IN May this year, 17 countries, the European Commission, and eight major tech companies convened in Paris to sign a Call to Action – a statement of intent aimed at countering the omnipresence of violent content online.
The Call has two sections: the first outlines governments’ commitment to countering the dissemination of online violent extremism, while the second outlines that of tech companies. Neither make reference to the role of the platform users, though.
As expressed by Prime Minister Jacinda Ardern, it signifies the first – nevertheless meaningful – step towards achieving better online security.
While one must commend the effort that’s been made, one must also acknowledge that the Call fails to address the main drivers of online violent extremism.
One root cause is the increasingly poisonous politico-socio-economic environment pushed by the rejection of historicism and facts. Under the current system, social media facilitates the proliferation of unacademic historical revisionism.
In the modern era, we have moved away from basing assessments on facts and rational reasonings to embrace ‘feelings’. One recalls a famed interview with Newt Gingrich, the former speaker of the House of Representative, in which he argued that even though empirical evidence shows a decline in violent crimes, people feel unsafe, leading him to add that feelings are more important than facts.
If governments and tech companies are serious about countering the drivers of violent extremism, three things must first occur.
Firstly, we must engage in a better understanding of our history and societal development. There has been – as is still the case today – too much focus on the clash between civilisations and not enough on the interdependence amongst them.
Western civilisation was largely built on the works of other great civilisations. For example, it was the Indus civilisation that used the concept of zero well before the ancient Greeks. Until it was properly introduced, the ‘western’ world’s ability to engage in algebra was limited.
It took the great Persian polymath Muhammad ibn Musa al-Khwarizmi who built on the works of several Greek mathematicians to advance algebra and algorithms – the latter also being the root of computer science.
The rise of the Italian city-states in the twelfth century and the rise in trade with the East brought the works of al-Khwarizmi and others – al-Kindī, Avicenna, and al-Ghazali, for example – to Western Europe. From this arose even more innovation from the likes of Leonardo Pisano, who ended the dominance of Roman numerals in Western Europe.
This is only one example that highlights the fact that interactions between cultures and people are what enable societal advancements.
In our online counterterrorism strategies, therefore, we must accept the unavoidable interconnectedness amongst different societies and cultures, and use this to our advantage.
Second, the Call doesn’t deal with the need for personal responsibility. Notably, it was possible for the Christchurch shooter to allegedly livestream the carnage because no one had reported it to begin with. In fact, the first report only came in 12 minutes after the live broadcast ended and 29 minutes after it had started.

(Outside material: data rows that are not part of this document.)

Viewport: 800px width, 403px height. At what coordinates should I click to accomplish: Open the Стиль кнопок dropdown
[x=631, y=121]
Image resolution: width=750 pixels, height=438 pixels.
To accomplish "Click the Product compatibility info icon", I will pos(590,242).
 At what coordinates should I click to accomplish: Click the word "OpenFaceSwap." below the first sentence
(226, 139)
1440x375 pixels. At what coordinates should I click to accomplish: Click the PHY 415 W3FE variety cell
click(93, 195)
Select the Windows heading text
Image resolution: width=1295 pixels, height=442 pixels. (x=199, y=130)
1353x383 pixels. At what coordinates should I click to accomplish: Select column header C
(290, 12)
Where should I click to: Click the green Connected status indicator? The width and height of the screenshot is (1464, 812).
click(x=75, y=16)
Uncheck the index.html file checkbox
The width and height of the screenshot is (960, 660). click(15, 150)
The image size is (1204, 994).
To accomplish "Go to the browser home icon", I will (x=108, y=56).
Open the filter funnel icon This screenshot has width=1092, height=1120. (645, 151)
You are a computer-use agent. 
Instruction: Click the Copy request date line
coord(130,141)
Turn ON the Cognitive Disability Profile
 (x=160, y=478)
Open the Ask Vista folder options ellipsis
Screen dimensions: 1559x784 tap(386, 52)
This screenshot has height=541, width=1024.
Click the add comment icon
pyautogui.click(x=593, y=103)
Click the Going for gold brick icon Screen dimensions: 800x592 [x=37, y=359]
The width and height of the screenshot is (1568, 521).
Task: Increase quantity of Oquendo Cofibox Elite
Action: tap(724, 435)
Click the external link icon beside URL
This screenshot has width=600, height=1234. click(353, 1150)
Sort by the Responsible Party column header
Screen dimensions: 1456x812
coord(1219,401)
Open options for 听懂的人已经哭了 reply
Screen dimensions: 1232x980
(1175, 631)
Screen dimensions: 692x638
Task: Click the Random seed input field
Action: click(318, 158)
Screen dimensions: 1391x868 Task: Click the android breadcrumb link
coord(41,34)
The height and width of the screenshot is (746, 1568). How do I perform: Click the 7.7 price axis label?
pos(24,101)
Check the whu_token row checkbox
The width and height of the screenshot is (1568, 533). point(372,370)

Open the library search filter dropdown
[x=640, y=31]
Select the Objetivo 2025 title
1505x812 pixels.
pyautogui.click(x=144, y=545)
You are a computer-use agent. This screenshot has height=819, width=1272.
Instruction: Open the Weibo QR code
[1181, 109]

Moreover, an 8chan user posted a link to the file with a video of the attack, making it virtually impossible to wipe the horrific video from the Internet with individuals being able to share it across various platforms. One suspects that the video is trending across far-right websites and platforms, many of which use encryption technology to avoid detection.
We must remember that if individuals want to engage in or find extremist materials online, it’s relatively easy for them to do so. No matter what the tech industry does, there will always be ways for committed extremists to take advantage of the technologies available to them.
Third, there is a need to engage in an open, honest discussion about the relationship of the State with online content. When the US president, for example, tweets and retweets comments made by racists without impunity, this limits the government’s ability to counter online violent extremism – especially when other leaders don’t challenge him
It is very convenient for governments to assert that extremist content must be removed or blocked, but by not addressing the ecosystem that feeds the narrative, they fail to deal with the root problem.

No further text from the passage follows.